Kementerian Dalam Negeri bersama dengan Kejaksaan Agung, Polri dan Aparat Pengawas Intern Pemerintah (APIP) sebelumnya menandatangani kesepakatan bersama dalam penanganan aduan korupsi di daerah.
Dalam kesempatan itu, Kabareskrim mengungkapkan, oknum pejabat pemerintahan daerah yang terindikasi melakukan korupsi bisa dihentikan perkaranya jika mengembalikan uang yang dikorupsinya.

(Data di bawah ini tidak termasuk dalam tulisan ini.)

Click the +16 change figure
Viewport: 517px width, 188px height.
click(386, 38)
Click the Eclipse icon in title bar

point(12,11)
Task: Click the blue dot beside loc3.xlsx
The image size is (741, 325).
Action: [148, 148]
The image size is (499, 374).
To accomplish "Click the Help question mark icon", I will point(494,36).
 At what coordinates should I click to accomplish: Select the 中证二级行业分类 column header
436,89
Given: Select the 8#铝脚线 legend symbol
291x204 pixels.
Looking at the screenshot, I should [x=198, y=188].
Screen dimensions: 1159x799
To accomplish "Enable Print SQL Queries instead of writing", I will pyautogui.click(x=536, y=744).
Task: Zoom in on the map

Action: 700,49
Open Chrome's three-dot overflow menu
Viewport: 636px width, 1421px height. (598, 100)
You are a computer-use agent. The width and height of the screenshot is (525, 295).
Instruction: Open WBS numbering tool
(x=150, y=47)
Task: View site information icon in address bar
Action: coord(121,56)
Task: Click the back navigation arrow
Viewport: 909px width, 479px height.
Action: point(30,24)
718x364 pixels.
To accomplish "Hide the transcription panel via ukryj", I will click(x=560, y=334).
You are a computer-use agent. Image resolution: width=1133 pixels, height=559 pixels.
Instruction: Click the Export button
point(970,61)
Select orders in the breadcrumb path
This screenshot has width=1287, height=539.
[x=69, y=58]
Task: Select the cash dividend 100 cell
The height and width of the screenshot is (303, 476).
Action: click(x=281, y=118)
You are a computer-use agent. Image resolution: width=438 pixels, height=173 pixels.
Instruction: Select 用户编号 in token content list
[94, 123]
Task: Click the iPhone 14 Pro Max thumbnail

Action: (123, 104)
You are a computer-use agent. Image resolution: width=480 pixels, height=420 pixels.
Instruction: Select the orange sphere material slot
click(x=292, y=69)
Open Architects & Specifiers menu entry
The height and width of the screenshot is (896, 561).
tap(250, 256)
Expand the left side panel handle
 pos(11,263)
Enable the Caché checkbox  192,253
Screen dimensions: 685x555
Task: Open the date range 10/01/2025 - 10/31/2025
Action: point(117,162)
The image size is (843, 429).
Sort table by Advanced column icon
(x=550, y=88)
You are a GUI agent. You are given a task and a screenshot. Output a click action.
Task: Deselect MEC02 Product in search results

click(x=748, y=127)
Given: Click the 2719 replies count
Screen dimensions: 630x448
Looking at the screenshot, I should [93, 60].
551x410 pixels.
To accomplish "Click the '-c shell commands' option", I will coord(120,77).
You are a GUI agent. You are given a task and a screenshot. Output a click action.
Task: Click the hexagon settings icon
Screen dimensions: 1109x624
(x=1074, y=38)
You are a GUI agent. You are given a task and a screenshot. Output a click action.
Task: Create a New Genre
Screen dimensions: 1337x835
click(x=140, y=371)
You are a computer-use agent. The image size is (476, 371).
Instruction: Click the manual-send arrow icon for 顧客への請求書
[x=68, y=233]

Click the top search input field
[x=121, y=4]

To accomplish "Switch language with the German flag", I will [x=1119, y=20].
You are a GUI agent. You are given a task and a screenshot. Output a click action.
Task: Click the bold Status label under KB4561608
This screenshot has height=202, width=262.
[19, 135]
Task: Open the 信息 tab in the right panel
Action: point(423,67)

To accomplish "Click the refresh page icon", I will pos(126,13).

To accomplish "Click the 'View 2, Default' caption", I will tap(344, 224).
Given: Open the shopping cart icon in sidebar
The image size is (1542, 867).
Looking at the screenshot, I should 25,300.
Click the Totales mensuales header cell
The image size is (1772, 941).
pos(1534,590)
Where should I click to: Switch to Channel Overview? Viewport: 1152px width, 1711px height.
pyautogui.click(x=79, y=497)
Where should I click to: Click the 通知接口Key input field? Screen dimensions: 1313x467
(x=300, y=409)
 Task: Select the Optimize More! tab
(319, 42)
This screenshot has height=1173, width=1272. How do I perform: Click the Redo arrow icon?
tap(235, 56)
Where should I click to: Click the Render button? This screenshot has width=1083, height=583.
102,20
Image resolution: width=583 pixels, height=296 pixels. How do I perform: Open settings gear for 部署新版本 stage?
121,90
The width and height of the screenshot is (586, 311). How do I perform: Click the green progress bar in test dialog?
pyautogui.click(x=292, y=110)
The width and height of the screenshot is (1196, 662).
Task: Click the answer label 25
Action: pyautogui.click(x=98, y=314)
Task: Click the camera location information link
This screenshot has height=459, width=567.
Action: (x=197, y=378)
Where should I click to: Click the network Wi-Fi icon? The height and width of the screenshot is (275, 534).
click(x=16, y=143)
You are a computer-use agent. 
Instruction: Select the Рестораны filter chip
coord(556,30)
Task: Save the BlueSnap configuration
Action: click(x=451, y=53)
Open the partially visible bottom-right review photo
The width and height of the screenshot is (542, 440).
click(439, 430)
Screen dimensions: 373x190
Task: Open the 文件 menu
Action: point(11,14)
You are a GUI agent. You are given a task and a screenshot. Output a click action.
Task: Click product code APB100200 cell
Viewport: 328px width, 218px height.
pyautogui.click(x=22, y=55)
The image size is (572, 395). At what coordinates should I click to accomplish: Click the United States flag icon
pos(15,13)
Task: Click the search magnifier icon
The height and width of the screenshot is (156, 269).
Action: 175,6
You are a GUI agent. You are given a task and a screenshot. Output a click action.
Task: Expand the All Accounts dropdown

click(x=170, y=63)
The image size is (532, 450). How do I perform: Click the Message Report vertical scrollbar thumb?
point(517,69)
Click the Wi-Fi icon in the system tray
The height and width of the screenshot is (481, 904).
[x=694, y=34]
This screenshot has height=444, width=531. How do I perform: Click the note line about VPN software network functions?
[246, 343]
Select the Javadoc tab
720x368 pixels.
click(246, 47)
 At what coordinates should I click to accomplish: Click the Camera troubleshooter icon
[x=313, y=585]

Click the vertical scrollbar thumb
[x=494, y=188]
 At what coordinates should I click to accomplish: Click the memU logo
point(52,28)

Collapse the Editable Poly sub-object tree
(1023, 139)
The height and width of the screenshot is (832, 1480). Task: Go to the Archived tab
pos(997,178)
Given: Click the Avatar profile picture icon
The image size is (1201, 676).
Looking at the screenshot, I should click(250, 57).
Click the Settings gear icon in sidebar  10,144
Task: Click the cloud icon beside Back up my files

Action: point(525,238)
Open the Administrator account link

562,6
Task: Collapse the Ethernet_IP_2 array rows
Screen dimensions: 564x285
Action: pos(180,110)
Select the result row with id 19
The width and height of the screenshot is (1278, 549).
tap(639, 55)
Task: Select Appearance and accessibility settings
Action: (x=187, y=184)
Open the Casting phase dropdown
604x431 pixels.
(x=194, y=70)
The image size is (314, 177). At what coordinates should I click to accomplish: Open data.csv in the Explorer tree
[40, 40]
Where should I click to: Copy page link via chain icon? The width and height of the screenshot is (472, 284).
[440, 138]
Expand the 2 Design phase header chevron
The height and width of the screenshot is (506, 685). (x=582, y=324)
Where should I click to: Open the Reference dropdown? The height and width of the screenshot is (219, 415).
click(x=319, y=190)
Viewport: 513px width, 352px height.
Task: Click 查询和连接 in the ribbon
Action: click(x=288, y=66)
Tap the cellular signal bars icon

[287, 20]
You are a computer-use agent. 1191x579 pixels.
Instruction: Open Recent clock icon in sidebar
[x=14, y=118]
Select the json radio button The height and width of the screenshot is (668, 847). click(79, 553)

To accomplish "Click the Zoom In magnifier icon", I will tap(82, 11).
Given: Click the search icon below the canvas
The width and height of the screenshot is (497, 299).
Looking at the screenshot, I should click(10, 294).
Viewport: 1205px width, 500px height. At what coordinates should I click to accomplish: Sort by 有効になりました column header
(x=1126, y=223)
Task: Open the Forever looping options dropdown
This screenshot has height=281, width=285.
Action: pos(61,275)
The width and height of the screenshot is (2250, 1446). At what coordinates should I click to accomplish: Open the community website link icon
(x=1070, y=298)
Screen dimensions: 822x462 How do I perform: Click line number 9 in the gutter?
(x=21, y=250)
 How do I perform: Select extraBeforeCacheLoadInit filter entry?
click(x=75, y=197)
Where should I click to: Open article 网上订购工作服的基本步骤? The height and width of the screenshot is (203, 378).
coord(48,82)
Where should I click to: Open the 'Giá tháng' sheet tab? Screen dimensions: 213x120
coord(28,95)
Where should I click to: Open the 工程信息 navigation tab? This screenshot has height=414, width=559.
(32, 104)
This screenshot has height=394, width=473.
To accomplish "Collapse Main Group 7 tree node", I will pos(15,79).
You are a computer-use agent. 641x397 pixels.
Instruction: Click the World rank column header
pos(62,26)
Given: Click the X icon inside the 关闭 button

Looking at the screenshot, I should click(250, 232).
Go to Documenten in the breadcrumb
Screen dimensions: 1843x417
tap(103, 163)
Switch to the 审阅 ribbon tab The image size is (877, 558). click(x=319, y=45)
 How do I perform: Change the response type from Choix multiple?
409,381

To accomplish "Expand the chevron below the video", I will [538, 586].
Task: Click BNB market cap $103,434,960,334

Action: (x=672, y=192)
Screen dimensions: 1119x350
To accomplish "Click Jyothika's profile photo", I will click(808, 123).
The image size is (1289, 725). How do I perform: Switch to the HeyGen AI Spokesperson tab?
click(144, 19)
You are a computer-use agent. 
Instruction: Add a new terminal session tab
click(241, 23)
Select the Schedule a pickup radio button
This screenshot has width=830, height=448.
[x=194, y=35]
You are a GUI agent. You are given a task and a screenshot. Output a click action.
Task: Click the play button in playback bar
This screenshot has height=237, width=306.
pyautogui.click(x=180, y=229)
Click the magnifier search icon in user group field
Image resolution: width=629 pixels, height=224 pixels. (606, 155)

"Kalau masih penyelidikan kemudian si tersangka mengembalikan uangnya, kami lihat mungkin persoalan ini tidak kita lanjutkan ke penyidikan," kata Ari di Grand Sahid Jaya, Jakarta, Rabu (28/2/2018).
(Baca juga : Bahaya! Korupsi Dulu, Kembalikan kalau Ketahuan)
Namun demikian, penghentian perkara dilakukan sesuai dengan mekanisme yang telah disepakati. Polri atau Kejaksaan Agung terlebih dahulu berkoordinasi dengan APIP untuk melakukan penelitian di internal pemerintahan daerah yang terindikasi korupsi.
Jika APIP hanya menemukan indikasi pelanggaran administrasi maka akan ditangani di internal kelembagaan.
Sebaliknya, apabila ditemukan unsur tindak pidana, maka aparat hukum menindaklanjutinya.
"Kalau memang itu pelanggaran administrasi, akan ditindaklanjuti oleh APIP. Kalau memang tindak pidana, APIP akan menyerahkan ke APH, apakah itu nanti Kejaksaan atau Kepolisian," ujar Ari.
(Baca juga : PSHK: Pengembalian Uang Korupsi Tak Bisa Hilangkan Pidana)
Namun demikian, kata dia, oknum pejabat daerah yang terindikasi melakukan tindak pidana korupsi dan berniat mengembalikan uang negara yang dikorupsi, maka Polri atau Kejagung bisa mempertimbangkan penghentian perkara yang bersangkutan.
Pernyataan Kabareskrim tersebut dikritik berbagai pihak. Wacana itu dianggap bertentangan dengan UU tentang Pemberantasan Tindak Pidana Korupsi (Tipikor).